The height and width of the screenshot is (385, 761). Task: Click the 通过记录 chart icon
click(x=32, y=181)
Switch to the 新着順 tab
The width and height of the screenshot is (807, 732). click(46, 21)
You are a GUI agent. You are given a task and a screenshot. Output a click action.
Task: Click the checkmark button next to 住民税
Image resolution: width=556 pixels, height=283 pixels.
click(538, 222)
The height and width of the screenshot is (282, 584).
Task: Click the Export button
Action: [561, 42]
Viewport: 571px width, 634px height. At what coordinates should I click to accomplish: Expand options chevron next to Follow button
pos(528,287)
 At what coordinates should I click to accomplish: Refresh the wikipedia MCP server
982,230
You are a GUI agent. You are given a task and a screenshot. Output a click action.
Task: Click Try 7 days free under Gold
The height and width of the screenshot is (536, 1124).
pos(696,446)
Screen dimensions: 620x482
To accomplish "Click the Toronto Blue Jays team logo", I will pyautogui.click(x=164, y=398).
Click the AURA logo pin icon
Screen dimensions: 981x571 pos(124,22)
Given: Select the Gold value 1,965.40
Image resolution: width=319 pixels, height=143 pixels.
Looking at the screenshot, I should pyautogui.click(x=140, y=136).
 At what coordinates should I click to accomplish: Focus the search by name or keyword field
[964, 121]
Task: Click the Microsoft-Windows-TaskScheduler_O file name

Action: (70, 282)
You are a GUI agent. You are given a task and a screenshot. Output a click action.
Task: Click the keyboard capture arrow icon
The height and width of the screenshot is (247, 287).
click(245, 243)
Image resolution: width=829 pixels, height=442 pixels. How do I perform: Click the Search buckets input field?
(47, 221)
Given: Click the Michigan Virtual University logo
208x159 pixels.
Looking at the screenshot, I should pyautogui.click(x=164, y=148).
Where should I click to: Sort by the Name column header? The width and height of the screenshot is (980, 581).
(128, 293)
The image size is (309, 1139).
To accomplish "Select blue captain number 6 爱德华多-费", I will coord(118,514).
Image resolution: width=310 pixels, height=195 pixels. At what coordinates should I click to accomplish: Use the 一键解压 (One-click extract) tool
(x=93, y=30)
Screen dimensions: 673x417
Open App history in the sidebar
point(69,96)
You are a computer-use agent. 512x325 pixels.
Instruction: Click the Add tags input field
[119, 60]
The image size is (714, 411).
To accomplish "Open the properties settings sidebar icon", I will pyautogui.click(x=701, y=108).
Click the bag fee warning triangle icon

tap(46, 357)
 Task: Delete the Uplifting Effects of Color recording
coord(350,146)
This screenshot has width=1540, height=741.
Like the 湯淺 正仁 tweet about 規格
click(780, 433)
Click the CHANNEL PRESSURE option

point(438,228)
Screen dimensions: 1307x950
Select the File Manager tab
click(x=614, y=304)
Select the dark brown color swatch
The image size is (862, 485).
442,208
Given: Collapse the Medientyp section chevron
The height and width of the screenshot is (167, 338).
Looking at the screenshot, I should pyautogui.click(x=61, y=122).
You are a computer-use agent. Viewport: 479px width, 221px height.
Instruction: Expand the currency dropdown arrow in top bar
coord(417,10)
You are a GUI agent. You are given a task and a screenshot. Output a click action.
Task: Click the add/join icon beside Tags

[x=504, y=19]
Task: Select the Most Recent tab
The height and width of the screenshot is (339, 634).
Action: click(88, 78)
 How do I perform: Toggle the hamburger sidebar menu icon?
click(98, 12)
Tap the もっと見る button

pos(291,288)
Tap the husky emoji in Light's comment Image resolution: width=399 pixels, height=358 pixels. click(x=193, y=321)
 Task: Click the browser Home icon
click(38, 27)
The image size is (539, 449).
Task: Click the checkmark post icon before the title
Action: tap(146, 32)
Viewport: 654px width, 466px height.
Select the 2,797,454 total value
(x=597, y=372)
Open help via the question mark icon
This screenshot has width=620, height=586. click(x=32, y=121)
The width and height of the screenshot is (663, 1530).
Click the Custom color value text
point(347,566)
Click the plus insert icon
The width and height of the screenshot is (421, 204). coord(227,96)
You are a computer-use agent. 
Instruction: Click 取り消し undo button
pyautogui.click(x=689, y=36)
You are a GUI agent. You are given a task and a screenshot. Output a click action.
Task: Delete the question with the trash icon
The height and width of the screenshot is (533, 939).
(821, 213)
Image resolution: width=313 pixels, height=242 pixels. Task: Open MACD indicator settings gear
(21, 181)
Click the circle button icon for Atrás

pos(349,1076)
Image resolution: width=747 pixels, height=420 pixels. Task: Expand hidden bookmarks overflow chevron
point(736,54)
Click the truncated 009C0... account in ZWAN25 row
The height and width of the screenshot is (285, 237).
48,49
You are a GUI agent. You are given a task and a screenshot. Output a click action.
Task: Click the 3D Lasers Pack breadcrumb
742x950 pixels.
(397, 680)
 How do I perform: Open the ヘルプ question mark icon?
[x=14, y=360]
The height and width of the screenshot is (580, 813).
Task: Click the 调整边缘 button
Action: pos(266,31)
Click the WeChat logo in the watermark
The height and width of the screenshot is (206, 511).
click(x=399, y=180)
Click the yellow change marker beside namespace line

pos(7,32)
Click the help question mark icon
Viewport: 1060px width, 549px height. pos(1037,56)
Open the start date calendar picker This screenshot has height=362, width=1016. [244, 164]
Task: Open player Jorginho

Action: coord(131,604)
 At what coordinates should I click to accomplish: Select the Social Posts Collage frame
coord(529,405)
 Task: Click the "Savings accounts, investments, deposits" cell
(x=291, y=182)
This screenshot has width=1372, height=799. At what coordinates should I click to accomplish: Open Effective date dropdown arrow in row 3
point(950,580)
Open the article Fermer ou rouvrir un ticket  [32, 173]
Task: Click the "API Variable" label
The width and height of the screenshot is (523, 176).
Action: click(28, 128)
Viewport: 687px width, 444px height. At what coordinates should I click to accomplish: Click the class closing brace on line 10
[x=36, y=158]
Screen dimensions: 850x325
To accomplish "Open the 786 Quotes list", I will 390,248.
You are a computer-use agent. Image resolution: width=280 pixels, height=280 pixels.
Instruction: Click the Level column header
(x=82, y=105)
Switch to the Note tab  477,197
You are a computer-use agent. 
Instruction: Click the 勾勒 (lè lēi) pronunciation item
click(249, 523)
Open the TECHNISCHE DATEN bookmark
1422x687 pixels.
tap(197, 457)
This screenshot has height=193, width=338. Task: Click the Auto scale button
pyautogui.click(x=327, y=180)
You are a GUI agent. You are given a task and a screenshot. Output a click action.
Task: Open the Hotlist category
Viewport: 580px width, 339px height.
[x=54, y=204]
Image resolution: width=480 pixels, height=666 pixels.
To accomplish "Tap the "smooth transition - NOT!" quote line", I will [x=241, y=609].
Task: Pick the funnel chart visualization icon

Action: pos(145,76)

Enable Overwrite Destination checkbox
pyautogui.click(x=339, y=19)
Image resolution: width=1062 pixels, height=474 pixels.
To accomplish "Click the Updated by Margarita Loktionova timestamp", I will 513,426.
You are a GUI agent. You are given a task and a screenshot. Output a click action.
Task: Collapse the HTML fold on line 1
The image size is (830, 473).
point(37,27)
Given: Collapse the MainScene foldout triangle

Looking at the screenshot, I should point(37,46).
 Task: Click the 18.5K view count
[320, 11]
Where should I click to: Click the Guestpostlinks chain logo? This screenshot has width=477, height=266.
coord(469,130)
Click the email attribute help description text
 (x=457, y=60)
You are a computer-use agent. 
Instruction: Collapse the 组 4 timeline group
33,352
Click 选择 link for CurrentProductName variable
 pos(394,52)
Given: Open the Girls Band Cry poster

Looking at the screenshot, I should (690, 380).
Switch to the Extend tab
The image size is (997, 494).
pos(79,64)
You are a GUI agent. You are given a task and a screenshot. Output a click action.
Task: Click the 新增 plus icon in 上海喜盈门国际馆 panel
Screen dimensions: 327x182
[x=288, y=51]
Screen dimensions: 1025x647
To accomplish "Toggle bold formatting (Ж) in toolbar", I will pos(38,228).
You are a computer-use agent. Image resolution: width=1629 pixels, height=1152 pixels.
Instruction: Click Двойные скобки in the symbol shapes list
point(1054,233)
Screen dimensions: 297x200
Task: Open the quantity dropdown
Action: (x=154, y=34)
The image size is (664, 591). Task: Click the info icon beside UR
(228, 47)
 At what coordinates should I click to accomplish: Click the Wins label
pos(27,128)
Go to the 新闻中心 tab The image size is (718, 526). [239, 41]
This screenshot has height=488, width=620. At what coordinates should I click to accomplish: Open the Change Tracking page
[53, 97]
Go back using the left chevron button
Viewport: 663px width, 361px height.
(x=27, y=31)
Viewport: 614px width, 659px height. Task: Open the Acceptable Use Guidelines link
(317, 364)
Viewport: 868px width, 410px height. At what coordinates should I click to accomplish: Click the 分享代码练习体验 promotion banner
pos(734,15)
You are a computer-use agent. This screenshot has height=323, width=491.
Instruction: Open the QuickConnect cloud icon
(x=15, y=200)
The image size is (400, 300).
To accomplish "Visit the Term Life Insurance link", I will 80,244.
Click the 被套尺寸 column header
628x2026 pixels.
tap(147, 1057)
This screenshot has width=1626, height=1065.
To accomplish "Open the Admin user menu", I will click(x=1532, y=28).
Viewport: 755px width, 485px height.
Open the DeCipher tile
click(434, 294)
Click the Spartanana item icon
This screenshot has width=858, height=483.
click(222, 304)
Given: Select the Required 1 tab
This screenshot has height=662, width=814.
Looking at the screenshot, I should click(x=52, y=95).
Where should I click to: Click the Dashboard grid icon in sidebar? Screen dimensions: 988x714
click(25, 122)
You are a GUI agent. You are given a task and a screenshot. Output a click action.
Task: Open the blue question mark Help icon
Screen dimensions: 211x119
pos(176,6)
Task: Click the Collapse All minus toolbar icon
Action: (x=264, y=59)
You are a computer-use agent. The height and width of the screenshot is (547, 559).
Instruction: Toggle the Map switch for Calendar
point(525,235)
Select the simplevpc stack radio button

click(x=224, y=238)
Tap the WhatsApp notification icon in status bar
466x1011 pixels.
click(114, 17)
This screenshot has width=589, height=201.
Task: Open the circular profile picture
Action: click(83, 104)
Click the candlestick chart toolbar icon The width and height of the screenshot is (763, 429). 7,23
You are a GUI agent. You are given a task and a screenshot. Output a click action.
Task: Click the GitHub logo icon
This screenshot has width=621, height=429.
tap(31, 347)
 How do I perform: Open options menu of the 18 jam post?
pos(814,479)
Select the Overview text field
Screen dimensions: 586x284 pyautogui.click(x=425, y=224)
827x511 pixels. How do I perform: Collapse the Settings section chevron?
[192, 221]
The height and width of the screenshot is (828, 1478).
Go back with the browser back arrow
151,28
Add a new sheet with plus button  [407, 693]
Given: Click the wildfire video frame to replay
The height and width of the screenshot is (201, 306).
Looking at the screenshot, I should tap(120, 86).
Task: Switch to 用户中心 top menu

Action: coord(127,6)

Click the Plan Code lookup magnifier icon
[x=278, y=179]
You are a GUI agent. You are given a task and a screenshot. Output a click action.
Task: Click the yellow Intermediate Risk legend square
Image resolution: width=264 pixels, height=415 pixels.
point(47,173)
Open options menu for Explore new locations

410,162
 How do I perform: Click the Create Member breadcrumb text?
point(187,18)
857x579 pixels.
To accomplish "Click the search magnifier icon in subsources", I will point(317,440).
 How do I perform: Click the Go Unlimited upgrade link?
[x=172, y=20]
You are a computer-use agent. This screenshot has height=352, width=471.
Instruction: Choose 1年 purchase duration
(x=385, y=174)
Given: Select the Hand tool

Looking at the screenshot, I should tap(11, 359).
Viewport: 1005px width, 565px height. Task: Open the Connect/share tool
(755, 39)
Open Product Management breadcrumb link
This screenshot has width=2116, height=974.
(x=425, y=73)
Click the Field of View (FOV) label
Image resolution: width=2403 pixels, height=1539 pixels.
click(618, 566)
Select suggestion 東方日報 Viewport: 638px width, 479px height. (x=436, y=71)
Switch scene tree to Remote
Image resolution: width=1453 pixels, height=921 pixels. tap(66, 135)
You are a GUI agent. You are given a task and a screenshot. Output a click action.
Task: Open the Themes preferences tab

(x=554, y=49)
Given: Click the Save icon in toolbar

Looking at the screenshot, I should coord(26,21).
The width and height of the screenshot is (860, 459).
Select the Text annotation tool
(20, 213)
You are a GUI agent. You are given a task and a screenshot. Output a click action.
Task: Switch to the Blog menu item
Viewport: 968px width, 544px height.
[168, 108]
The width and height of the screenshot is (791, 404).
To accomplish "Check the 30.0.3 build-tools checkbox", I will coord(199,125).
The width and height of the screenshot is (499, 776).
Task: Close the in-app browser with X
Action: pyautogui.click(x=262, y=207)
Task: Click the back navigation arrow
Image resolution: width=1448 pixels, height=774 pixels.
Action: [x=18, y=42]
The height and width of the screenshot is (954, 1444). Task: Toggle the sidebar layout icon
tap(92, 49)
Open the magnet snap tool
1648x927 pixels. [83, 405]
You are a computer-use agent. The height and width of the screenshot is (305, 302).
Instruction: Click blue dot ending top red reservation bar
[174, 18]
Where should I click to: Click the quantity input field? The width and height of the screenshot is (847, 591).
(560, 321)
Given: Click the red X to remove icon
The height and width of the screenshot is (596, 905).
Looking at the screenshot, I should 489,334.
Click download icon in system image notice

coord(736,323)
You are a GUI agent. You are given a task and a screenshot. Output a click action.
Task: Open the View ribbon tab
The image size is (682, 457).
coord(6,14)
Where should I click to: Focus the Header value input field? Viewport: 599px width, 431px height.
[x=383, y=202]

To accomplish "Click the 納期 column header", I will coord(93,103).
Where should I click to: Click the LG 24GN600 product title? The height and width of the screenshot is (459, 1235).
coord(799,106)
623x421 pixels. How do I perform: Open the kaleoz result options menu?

* * * *

Brief: Reproduce verbatim the rows above from the line containing "Go to the 新闻中心" through the line containing "Action: (x=264, y=59)", with both of those lines included.

Task output:
Go to the 新闻中心 tab The image size is (718, 526). [239, 41]
This screenshot has height=488, width=620. At what coordinates should I click to accomplish: Open the Change Tracking page
[53, 97]
Go back using the left chevron button
Viewport: 663px width, 361px height.
(x=27, y=31)
Viewport: 614px width, 659px height. Task: Open the Acceptable Use Guidelines link
(317, 364)
Viewport: 868px width, 410px height. At what coordinates should I click to accomplish: Click the 分享代码练习体验 promotion banner
pos(734,15)
You are a computer-use agent. This screenshot has height=323, width=491.
Instruction: Open the QuickConnect cloud icon
(x=15, y=200)
The image size is (400, 300).
To accomplish "Visit the Term Life Insurance link", I will 80,244.
Click the 被套尺寸 column header
628x2026 pixels.
tap(147, 1057)
This screenshot has width=1626, height=1065.
To accomplish "Open the Admin user menu", I will click(x=1532, y=28).
Viewport: 755px width, 485px height.
Open the DeCipher tile
click(434, 294)
Click the Spartanana item icon
This screenshot has width=858, height=483.
click(222, 304)
Given: Select the Required 1 tab
This screenshot has height=662, width=814.
Looking at the screenshot, I should click(x=52, y=95).
Where should I click to: Click the Dashboard grid icon in sidebar? Screen dimensions: 988x714
click(25, 122)
You are a GUI agent. You are given a task and a screenshot. Output a click action.
Task: Open the blue question mark Help icon
Screen dimensions: 211x119
pos(176,6)
Task: Click the Collapse All minus toolbar icon
Action: (x=264, y=59)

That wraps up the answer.